Always good to lend a helping hand with products ! Sonax IMHO is one of the best non acid Wheel Cleaners out there I also have Wurth which has a much pleasant smell compared to Sonax but it takes twice as long to remove brake dust and it was designed for weekly washing were the brake dust is not that caked on. Sonax does have an offensive smell however, it does the job and that's the most important thing !

It has cut my time down by half instead of agitating with wheel brushes for hours to no end this product will make your life easier ! Work smarter, not harder is my motto !

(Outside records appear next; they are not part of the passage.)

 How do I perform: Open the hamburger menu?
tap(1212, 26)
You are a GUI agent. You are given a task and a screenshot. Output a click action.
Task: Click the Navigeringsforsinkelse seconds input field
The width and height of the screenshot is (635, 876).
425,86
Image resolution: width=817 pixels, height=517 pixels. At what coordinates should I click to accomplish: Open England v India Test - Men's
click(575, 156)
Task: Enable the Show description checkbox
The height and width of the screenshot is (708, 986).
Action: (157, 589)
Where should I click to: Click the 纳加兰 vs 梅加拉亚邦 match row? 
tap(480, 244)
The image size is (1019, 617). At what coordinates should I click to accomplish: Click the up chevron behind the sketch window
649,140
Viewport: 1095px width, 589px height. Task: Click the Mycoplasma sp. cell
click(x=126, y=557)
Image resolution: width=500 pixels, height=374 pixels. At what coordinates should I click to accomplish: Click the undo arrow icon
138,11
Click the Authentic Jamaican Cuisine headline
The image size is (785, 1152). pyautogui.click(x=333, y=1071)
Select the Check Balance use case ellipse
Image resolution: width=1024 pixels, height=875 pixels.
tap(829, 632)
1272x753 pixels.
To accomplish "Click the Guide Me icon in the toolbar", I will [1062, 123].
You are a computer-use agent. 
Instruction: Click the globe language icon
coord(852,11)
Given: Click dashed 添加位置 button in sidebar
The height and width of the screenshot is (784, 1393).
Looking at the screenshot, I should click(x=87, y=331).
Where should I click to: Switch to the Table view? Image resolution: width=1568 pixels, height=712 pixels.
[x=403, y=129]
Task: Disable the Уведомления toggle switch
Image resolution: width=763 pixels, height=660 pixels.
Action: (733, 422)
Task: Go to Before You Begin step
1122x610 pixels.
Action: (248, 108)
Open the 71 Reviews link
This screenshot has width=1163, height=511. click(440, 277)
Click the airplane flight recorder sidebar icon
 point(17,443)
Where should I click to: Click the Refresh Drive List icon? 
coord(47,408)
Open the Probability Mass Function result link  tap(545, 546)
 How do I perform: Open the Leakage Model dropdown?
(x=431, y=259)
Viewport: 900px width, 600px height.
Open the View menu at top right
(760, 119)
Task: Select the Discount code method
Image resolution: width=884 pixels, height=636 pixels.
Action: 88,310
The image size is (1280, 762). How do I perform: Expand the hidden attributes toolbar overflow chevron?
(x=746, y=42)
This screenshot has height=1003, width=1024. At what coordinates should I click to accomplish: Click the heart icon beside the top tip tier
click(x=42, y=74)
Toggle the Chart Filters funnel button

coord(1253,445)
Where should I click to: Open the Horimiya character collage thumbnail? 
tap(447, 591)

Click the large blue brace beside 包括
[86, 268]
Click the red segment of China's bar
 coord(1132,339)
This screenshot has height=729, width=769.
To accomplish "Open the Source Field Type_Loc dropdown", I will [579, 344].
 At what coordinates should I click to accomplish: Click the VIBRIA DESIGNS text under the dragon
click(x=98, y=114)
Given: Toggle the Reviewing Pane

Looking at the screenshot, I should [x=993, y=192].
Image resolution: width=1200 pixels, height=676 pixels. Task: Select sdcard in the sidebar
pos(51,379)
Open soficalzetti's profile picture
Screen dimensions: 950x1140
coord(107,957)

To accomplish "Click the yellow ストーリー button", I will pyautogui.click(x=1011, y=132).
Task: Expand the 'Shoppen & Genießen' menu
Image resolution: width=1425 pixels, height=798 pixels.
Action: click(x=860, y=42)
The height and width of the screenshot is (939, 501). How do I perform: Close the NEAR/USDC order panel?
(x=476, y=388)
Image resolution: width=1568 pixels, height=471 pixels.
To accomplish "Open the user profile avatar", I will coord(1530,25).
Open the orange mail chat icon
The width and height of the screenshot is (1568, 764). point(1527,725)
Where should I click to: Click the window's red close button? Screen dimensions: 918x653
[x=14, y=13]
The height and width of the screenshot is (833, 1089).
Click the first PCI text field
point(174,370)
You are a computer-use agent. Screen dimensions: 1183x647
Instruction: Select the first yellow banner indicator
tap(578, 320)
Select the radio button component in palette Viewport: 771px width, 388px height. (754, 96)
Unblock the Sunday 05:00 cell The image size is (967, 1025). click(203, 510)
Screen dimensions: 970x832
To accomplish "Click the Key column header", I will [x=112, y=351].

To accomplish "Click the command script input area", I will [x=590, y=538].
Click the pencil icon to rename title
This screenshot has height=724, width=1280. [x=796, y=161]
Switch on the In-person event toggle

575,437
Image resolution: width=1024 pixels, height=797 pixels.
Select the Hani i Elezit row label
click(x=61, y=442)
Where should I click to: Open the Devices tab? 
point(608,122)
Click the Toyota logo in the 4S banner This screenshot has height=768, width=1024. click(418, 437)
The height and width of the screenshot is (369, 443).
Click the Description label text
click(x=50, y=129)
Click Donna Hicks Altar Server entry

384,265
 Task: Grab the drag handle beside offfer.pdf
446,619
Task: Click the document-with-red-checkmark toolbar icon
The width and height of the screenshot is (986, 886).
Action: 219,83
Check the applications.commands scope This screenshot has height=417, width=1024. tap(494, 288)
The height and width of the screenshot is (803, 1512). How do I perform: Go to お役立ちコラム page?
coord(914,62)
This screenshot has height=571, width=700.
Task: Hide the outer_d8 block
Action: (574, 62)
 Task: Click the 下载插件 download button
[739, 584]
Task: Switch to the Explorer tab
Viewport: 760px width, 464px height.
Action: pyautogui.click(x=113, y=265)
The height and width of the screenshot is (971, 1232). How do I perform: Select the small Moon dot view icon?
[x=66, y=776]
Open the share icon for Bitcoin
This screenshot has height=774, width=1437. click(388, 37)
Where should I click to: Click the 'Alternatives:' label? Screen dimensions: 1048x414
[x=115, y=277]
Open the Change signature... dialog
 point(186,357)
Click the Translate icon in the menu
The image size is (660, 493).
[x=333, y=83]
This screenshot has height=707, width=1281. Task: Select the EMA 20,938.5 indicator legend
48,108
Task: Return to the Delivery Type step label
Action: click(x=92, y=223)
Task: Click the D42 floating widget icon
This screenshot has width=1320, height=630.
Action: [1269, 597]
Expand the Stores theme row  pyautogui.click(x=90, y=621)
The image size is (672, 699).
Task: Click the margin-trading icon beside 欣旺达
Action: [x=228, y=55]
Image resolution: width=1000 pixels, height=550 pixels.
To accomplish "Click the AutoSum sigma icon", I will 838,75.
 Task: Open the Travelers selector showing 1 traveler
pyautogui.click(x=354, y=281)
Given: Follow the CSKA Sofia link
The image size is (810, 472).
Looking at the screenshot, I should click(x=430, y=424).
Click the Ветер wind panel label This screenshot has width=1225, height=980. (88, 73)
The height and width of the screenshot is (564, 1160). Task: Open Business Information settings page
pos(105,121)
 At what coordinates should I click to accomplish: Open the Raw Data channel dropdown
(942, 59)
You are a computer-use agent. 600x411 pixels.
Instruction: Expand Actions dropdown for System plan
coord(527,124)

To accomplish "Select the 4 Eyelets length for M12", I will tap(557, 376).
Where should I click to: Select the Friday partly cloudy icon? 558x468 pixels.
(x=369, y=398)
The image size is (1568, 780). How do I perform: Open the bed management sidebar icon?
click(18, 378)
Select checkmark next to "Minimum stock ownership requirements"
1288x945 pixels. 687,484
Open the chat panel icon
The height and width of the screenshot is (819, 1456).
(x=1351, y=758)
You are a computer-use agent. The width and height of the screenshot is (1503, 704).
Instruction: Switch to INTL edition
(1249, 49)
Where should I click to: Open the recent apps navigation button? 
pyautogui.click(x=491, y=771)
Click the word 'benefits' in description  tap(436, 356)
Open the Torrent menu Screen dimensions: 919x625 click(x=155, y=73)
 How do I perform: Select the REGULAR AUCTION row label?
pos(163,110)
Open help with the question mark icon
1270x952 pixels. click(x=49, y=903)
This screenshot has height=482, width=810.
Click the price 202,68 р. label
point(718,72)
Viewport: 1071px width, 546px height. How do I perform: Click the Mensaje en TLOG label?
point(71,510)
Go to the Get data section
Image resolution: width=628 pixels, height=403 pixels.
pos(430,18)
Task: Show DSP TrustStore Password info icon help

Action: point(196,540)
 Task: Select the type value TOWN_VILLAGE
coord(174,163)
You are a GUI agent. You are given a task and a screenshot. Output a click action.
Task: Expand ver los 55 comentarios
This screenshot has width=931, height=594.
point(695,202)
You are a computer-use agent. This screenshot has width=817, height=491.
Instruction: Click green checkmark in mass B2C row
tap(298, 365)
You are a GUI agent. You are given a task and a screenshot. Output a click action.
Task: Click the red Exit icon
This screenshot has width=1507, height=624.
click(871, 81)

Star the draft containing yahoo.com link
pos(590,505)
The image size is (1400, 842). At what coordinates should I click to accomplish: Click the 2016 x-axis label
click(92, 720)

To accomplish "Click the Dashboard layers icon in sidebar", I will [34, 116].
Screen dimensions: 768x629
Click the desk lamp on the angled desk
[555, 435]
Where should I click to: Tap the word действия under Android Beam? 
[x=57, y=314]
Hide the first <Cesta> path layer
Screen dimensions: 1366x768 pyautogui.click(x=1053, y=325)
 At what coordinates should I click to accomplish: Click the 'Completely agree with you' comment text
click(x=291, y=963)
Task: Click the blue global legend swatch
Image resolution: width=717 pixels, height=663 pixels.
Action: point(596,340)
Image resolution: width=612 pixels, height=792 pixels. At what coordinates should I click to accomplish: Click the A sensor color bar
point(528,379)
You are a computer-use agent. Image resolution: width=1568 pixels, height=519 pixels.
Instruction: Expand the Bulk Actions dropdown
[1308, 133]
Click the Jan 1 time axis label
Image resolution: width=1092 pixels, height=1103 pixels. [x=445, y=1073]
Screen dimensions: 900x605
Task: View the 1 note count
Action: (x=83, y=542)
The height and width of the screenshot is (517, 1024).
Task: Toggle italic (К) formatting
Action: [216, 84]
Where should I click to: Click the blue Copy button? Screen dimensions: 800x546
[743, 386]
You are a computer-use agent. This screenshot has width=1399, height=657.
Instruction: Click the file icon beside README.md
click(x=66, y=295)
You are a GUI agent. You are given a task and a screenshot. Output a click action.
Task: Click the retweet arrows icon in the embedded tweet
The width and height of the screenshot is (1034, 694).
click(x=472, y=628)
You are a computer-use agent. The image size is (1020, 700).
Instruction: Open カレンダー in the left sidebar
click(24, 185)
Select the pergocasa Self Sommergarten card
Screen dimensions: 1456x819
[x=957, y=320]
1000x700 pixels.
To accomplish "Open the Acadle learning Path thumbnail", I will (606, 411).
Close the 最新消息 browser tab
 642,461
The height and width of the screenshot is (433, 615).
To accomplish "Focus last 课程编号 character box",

I look forward to buying and trying a DSLR hopefully soon 

Good luck with the Sonax Wheel Cleaner Nick !

Best Regards

Mario


----------



## Mizzuri (Mar 25, 2007)

Nice Work Mario,

From you old friend Antonio


----------



## Audiquattro (Sep 9, 2010)

As a mirror has to be....:doublesho


----------



## horned yo (Feb 10, 2009)

stunning work but when are you going to show some pics of that lotus


----------



## Nanolex (Jun 8, 2008)

Beautiful, great job!


----------



## Eurogloss (Jan 22, 2008)

horned yo said:


> stunning work but when are you going to show some pics of that lotus


Thanks mate , I don't have a word in that it all depends on the customer 

Best Regards

Mario


----------



## Eurogloss (Jan 22, 2008)

Nanolex said:


> Beautiful, great job!


Thanks Florian much appreciated :thumb:


----------



## Eurogloss (Jan 22, 2008)

Coming soon !




























Best Regards

Mario


----------



## maestegman (Mar 3, 2011)

Fantastic work. Love the Jag. Beautiful.


----------



## Derek Mc (Jun 27, 2006)

Absolutely stunning job, well done guys!


----------



## Eurogloss (Jan 22, 2008)

maestegman said:


> Fantastic work. Love the Jag. Beautiful.


Thanks mate :thumb:

These other cars will come shortly !
PS: the Gallardo has been posted as we speak 

Best Regards

Mario


----------



## Big Bird (Mar 25, 2011)

Stunniing, great job.:thumb:


----------



## Mr Face (Jan 22, 2009)

Beautiful result and stunning reflections :thumb:

Thanks for posting


----------



## Eurogloss (Jan 22, 2008)

maestegman said:


> Fantastic work. Love the Jag. Beautiful.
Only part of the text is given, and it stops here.